In 1670, the Academy began the publication of a journal, entitled Ephemeriden which was dedicated to the Holy Roman Emperor Leopold I (1640-1705) who had been elected Emperor at Frankfurt in 1658 and was known as a patron of the arts and sciences.
In 1677, the Academy had its official name changed to Romani Imperii Academia Naturae Curiosorum. In 1687, it became Sacri Romani Imperii Academia Caesareo Leopoldina Naturae Curiosorum as Leopold I vested it with extended privileges, including the rights to award academic degrees and to publish scientific research without censorship.
The name which appears around the seal currently sported by the Leopoldina is: Academia Caesarea Leopoldino-Carolina Naturae Curiosorum. The Academy thus appears dedicated to two emperors (Leopold and Carl) because its privileges were confirmed in 1742 by Charles VII. However, the Academy is universally known simply as Leopoldina. The latter patron is all but forgotten, although the full name Imperial Leopoldina-Carolina German Academy of Natural Scientists was sometimes used in English before 1990.
For a long time, the Leopoldina was merely based wherever its current president happened to reside... Therefore, it had many successive homes: Schweinfurt, Nuremberg, Augsburg, Altdorf, Erfurt, Halle (1745-1769), Nuremberg again, Erlangen, Bonn, Breslau, Jena and Dresden. In 1878, it settled permanently in Halle an der Saale, where the Academy Library would be built in 1904, which still serves as its headquarters.
Chain of Office, by Karl Müller and Renate Greff (1956/1957).
Until 2007, the full name of the Academy was German Academy of Sciences Leopoldina (translated from its German name: Deutsche Akademie der Naturforscher Leopoldina). Its uninterrupted existence since 1652 was reaffirmed in the new statutes which were adopted in 1991 (after the reunification of Germany in 1990).

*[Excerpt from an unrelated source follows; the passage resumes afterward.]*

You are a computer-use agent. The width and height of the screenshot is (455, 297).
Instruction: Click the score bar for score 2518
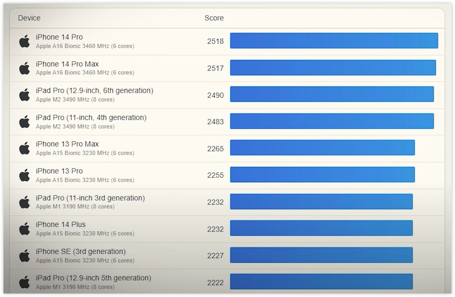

The Leopoldina managed to uphold its status as an all-German institution against the will of the East-German communist state (GDR) while it lasted (from 1949 to 1990). At first, the Academy did that by holding its conventions alternately in its home at Halle (East Germany) and in its historical birthplace at Schweinfurt (West Germany). Even when the Cold War and the erection of the Berlin Wall in 1961 made that an impractical proposition, the Leopoldina did somehow survive as an Imperial institution...
On November 16, 2007, German Science Minister, Annette Schavan (CDU) announced officially that the Leopoldina would take on the vacant rôle of a national science academy for unified Germany. It thus became an advisory body to the German government on scientific matters, under the official name Deutsche Akademie der Wissenschaften (German Academy of Sciences). Curiously, the new name would broaden the scope of the Academy, since the German word Wissenshatfen encompasses both natural sciences and humanities, although the Leopoldina has no traditional competence in the latter. Regardless of its new name and status, its heritage makes the Leopoldina the oldest of the three extant major European scientific academies founded in the middle of the 17th Century. The other two are the Royal Society of London (1660) and the French Académie des Sciences (1666).
Although the Accademia dei Lincei (to which Galileo belonged) was founded half a century before the Leopoldina (in 1603) it cannot claim the same uninterrupted existence... Actually, that Italian Academy has two modern reincarnations:
- The Pontifical Academy of Sciences is the modern name given in 1936 to the Accademia Pontificia dei Nuovi Lincei which Pope Pius IX had revived in 1847 (following an 1838 proposal of Gregory XVI).
- The Accademia Nazionale dei Lincei (National Lincean Academy) is a secular spinoff of the previous one. It was created in 1870 under the name of Reale Accademia dei Lincei (Royal Lincean Academy).
The Leopoldina Academy itself served as the model for other German academies with a more regional scope, including the Bavarian Academy of Sciences and Humanities, founded in 1759:
Leopoldina History (pdf 2.58 MB)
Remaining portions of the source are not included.